Passage provided:
========================================
2. One Sample t Test¶

The one sample t test is a parametric statistical technique used to determine whether the mean of a single sample differs significantly from a known or hypothesized population mean when the population standard deviation is unknown and the sample size is relatively small. This test assumes that the population distribution is approximately normal.

A. Hypothesis¶

Null Hypothesis (\(H_0\)): \(H_0: \mu = \mu_0\)
Alternative Hypothesis (\(H_a\)):
- Two-tailed: \(H_a: \mu \neq \mu_0\)
- One-tailed (greater): \(H_a: \mu > \mu_0\)
- One-tailed (less): \(H_a: \mu < \mu_0\)

B. Test Statistic¶

\[ t = \frac{\bar{x} - \mu_0}{s / \sqrt{n}} \]

where \(\bar{x}\) is the sample mean, \(\mu_0\) is the population mean under the null hypothesis, \(s\) is the sample standard deviation, and \(n\) is the sample size. This statistic follows a t-distribution with \(n - 1\) degrees of freedom.

C. Decision Rule¶

Two-tailed test: Reject \(H_0\) if \(|t| > t_{\alpha/2, n-1}\).
========================================
Given information:
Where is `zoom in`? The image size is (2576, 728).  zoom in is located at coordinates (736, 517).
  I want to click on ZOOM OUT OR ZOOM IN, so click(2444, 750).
========================================
Problem set:
(a) Answer these from the t test text:
(i) What does the test assume about the population distribution?
(ii) How many degrees of freedom does the test statistic's t-distribution have?
(iii) What does \(s\) stand for in the test statistic?
(b) Copy everything in the t test text from "2. One Sample" down to "Two-tailed: \(H_a: \mu \neq \mu_0\)".
(c) Carry on the one sample t test text from its last line.
The material has no connection to the t test text.

In response:
(a)
(i) That it is approximately normal.
(ii) \(n - 1\).
(iii) The sample standard deviation.

(b)
2. One Sample t Test¶

The one sample t test is a parametric statistical technique used to determine whether the mean of a single sample differs significantly from a known or hypothesized population mean when the population standard deviation is unknown and the sample size is relatively small. This test assumes that the population distribution is approximately normal.

A. Hypothesis¶

Null Hypothesis (\(H_0\)): \(H_0: \mu = \mu_0\)
Alternative Hypothesis (\(H_a\)):
- Two-tailed: \(H_a: \mu \neq \mu_0\)

(c)
One-tailed test (greater): Reject \(H_0\) if \(t > t_{\alpha, n-1}\).
One-tailed test (less): Reject \(H_0\) if \(t < -t_{\alpha, n-1}\).

D. P-value¶

For a two-tailed test: \(p\text{-value} = 2P(T \geq |t|)\)
For a one-tailed test (greater): \(p\text{-value} = P(T \geq t)\)
For a one-tailed test (less): \(p\text{-value} = P(T \leq t)\)

E. Interpretation¶

If the p-value \(\leq \alpha\), there is statistically significant evidence to reject the null hypothesis.
If the p-value \(> \alpha\), the evidence is insufficient to reject the null hypothesis.

F. Examples¶

Example: t Statistic for Teacher's Experience¶

Rory suspects that teachers in his school district, on average, have less than five years of experience. He tests \(H_0: \mu = 5\) vs \(H_1: \mu < 5\). He collects a sample of 25 teachers and finds \(\bar{x} = 4\) years, \(s = 2\) years.

import matplotlib.pyplot as plt
import numpy as np
from scipy import stats

def plot_t_statistic(statistic, df, ax, alternative='two-sided'):
    x = np.linspace(-4, 4, 100)
    y = stats.t(df).pdf(x)
    ax.plot(x, y, '-k')

    if alternative == 'less':
        x_fill = np.linspace(-4, statistic, 100)
        y_fill = stats.t(df).pdf(x_fill)
        ax.fill_between(x_fill, y_fill, color='k', alpha=0.2)
    elif alternative == 'greater':
        x_fill = np.linspace(statistic, 4, 100)
        y_fill = stats.t(df).pdf(x_fill)
        ax.fill_between(x_fill, y_fill, color='k', alpha=0.2)
    elif alternative == 'two-sided':
        x_fill_left = np.linspace(-4, -abs(statistic), 100)
        y_fill_left = stats.t(df).pdf(x_fill_left)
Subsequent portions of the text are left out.